The court says "almost all" of its decisions "are complied with by states, but the few instances of non-compliance – which remain the exception – weigh heavily in international relations," according to a statement from its press office to AFP.

This is not the court's fault, the experts insist.

"The credibility problem is with those governments that basically have double standards," Louis Charbonneau of Human Rights Watch told AFP.

Some Western countries "cheered" the decision on Ukraine, but are "seriously concerned" when it comes to Israel, he explained.

Conversely, countries such as South Africa -- which instigated the proceedings against Israel over accusations of "genocide" -- "have not been terribly outspoken when it comes to Russian atrocities in Ukraine," he said.

"To have credibility, they need to enforce (standards) across the board ... for their friends and allies, as well as their rivals and countries they're competing with. Otherwise, they're giving other governments arguments and opportunities to do the same," Charbonneau says.

 

- Security Council 'paralysis' -

The ICJ's primary role is to mediate disputes between states, with the majority of its rulings on mundane issues such as border delineations or treaty interpretation.

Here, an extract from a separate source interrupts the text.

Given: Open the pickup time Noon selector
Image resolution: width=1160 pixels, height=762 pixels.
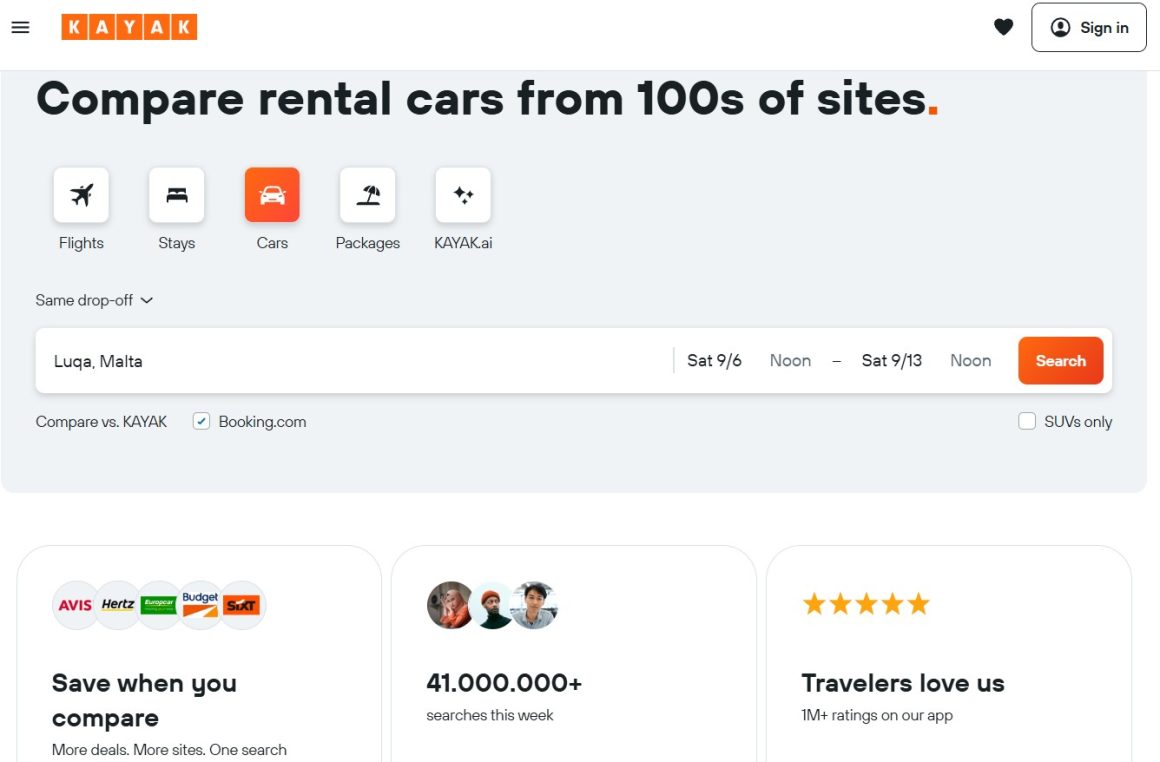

It is important to distinguish between those and the few flashpoint cases focusing on "core international crimes," says Gissou Nia of the Atlantic Council think tank.

She points in particular to proceedings brought by third parties -- such as South Africa against Israel over its war with Hamas, or Gambia, which accuses Myanmar of "genocide" against the Muslim Rohingya minority.

An increase in such disputes "could make states want to abandon existing treaties" which give such countries the power to wade into disputes in which they are not directly involved.

Moreover, a number of states -- including the United States, Russia, China and Israel -- are not party to the Rome Statute of the International Criminal Court, the other court at The Hague, which prosecutes individual people for committing crimes.

The arrest warrant issued against Russia's President Vladimir Putin, and the ICC prosecutor's request for arrest warrants against Israel's Prime Minister Benjamin Netanyahu and leaders of the Palestinian militant group Hamas, have provoked an outcry from those concerned.

At times, that has been accompanied by pressure and threats of reprisals.

"That's a reflection of how serious they're taking" the court, even those who reject its rulings, says Nia.

For Romuald Sciora, a researcher at the French Institute of International and Strategic Relations, it's not just the ICC and the ICJ where the question of credibility is at stake.

"All the institutions of today's multilateral system have lost credibility exponentially in recent years," he says, citing in particular the deeply divided Security Council at the United Nations.

That in turn affects the ICJ's credibility -- according to the UN Charter, if one party does not comply with an ICJ ruling, the other may try to seek recourse with the Security Council.

As the Israeli offensive on Rafah continues, South Africa this week called on the Council to enforce the ICJ order.

"In practice, however, the Security Council's paralysis is preventing it from enforcing its own resolutions, let alone the ICJ's judgments," notes Said Benarbia of the International Commission of Jurists.